Re: Savings from Converting to On-Line-Only: 30%- or 70%+ ?

From: Mark Doyle <doyle_at_APS.ORG>
Date: Thu, 27 Aug 1998 16:12:56 -0400


On Thu, 27 Aug 1998, Stevan Harnad wrote:

> There is a danger to publishers there: The only 2 services that they
> are the relevant experts in are (1) implementing peer-review and (2)
> editing/mark-up -- in other words content and form quality control. The
> other add-ons (links, searching, even HTML-ising and SGML-ising) are
> likely to be done more expertly and economically by others, and in the
> end -- and this is crucial -- they are likely to be wrapped into
> authoring tools for the author! So it's best if publishers don't commit
> themselves to swimming-tubes that competitors could easily deflate.
> They should stake their futures on the service that they (or their
> equivalents: there's no escaping quality control) are uniquely
> expert to keep afloat long-term.

In the very long run this may be true, but I think in the medium term
it is safe to have these swimming-tubes. xxx provides a raw archive for which
many overlays are possible. xxx won't be in the business of providing all
useful overlays, though it is likely true that many that are currently
manually produced by publishers will be automatable in the future.

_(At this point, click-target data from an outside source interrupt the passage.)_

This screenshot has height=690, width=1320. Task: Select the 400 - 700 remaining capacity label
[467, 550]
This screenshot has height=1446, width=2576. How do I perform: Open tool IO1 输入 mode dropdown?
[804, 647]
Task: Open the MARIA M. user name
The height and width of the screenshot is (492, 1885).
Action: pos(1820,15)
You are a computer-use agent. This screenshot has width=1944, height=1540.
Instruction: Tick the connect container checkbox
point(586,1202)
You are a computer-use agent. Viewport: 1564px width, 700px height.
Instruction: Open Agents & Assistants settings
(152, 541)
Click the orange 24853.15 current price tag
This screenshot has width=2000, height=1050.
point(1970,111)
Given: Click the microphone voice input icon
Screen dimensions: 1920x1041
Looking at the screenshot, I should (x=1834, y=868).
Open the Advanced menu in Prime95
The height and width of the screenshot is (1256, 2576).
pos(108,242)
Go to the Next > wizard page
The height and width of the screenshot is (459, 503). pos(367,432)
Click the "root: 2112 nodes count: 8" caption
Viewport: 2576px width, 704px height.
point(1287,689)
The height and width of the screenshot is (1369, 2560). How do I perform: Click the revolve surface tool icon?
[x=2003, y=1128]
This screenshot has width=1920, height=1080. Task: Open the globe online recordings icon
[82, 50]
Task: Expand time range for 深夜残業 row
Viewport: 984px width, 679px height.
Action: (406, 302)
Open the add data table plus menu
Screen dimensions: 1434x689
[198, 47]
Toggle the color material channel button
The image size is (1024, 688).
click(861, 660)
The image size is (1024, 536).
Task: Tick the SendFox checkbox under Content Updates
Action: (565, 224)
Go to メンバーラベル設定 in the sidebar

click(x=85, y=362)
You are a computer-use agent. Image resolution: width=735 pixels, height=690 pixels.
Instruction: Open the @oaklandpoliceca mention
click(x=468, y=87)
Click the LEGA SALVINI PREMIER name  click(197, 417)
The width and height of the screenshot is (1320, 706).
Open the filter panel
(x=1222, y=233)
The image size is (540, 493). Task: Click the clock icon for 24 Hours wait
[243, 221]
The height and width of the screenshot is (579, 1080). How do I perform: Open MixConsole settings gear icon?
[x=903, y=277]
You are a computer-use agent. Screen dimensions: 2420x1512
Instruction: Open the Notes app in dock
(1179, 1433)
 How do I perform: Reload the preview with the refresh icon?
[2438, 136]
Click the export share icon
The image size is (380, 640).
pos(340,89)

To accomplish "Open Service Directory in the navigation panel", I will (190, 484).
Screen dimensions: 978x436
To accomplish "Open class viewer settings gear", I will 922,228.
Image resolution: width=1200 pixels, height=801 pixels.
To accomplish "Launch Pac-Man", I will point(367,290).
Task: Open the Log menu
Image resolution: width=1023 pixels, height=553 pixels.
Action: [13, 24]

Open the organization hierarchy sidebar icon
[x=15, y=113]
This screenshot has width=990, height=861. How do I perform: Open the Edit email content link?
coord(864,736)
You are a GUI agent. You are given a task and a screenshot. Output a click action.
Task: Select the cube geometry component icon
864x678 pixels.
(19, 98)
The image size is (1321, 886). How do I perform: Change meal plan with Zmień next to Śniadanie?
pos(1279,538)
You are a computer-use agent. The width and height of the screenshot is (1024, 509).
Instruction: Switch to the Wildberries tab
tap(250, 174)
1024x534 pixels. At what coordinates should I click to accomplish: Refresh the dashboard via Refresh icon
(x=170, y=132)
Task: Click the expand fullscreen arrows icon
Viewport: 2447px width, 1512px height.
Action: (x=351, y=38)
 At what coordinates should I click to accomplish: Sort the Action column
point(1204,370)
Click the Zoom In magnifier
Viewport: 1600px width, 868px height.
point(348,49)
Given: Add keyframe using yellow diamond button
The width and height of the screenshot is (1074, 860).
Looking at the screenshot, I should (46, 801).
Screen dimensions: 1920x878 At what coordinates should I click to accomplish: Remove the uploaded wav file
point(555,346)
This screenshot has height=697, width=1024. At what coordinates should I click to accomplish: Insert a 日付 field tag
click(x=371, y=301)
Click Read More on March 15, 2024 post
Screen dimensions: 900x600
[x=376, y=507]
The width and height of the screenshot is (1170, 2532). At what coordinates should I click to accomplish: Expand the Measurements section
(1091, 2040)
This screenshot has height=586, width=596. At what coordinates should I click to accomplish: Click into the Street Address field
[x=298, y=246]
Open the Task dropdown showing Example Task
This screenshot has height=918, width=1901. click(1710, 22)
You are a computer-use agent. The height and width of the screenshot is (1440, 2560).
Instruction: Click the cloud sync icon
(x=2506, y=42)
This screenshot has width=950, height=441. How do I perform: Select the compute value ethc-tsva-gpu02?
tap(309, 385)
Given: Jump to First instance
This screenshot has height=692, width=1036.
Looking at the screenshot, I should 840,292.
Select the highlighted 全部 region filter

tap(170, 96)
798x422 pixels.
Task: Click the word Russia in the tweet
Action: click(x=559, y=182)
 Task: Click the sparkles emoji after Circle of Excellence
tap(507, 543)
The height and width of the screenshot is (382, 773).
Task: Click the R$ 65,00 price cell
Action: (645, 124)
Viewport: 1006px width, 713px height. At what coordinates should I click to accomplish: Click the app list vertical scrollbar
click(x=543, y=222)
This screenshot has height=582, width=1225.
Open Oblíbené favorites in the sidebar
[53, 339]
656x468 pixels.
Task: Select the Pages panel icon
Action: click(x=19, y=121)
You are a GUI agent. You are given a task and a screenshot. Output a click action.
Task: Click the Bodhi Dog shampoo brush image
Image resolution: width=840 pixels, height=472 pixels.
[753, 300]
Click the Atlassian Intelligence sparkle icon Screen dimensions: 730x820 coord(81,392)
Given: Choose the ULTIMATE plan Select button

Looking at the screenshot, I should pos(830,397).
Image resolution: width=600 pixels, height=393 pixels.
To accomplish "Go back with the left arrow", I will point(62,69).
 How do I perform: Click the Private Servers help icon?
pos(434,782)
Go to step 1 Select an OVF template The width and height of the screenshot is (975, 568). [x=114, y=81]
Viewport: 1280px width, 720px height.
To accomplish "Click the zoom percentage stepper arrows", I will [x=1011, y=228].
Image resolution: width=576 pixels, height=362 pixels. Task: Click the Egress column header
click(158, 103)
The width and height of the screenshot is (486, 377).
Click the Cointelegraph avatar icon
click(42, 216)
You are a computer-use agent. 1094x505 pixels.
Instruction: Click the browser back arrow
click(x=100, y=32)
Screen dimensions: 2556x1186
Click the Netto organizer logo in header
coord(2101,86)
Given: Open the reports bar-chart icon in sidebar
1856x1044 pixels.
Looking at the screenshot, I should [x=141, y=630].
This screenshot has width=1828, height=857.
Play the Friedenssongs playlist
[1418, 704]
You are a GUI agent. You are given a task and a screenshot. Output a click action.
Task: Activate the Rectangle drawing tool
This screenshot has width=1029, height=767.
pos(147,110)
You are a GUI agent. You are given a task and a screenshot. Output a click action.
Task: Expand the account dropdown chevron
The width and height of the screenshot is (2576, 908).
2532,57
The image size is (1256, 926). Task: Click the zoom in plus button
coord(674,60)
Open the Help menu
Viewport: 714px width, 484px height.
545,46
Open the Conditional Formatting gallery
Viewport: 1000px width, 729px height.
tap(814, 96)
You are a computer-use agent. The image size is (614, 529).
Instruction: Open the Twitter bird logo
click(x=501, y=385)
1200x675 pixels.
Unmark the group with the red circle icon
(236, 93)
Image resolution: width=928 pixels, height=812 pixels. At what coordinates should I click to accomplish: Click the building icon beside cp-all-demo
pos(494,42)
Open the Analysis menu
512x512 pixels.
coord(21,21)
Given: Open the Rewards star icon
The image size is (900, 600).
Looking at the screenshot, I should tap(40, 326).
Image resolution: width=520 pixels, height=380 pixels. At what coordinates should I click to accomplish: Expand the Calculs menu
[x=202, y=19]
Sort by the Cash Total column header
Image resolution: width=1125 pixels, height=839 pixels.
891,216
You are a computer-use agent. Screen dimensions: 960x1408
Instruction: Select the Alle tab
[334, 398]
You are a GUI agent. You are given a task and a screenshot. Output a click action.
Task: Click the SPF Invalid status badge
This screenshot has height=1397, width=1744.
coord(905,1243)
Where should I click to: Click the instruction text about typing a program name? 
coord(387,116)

But
automatable just means that it is easier for everyone which means that we can
do a good job as well. The kinds of overlays that people will want in the
fully-electronic future isn't completely clear to me, but they won't
necessairly be the easily automatable ones. There is a role for scholarly
societies like the APS to play in such a future.

Also, I don't agree that publishers can't be sources of expertise in
handling electronic information, though I grant that there is scant evidence
of it from the outside point of view. The main problem is in expanding new
ideas and practices to the scale of large, well-established journals whose
authors (and editors) are quite used to the status quo. In fact, much
innovative work in the realm of SGML and all of that goes on within the
publishing community out of necessity.

Anyway, the bottom line for the APS (can't speak for any other publishers and
I don't really speak for APS for that matter), is that we aren't in it for
the money and the paper/online journals are a way of paying for peer-review
(page charges have fallen by the wayside in physics because of competition
with commercial publishers who did away with them and then more than made up
for it on the subscription side). We work on developing new authoring tools,
not to increase our profits, but to benefit the community as a whole. We also
are quite interested in archivally preserving Phys. Rev. for the indefinite
future and xxx isn't yet at that level. Finally, we are intent on making
the past archive of Phys. Rev. available online (
Another economic model (with a smooth path from here to there) would be
welcomed by us.

> Agreed. But the scenario is probably the following:

This scenario is quite plausible (and I personally wouldn't be upset to see
it come to pass). It is certainly an experimental question to see how
authors react to having more stringent requirements put on them. Acting
unilaterally can be disasterous for a publisher, as authors can be fickle
and many are willing to take the path of least resistance without
considering the global consequences.

> The need for a one-time tide-over subsidy during the critical transition
> phase from S/SL/PPV to page-charges looks as if it will be
> inevitable to avoid instability.

Probably right, but very difficult to achieve in practice.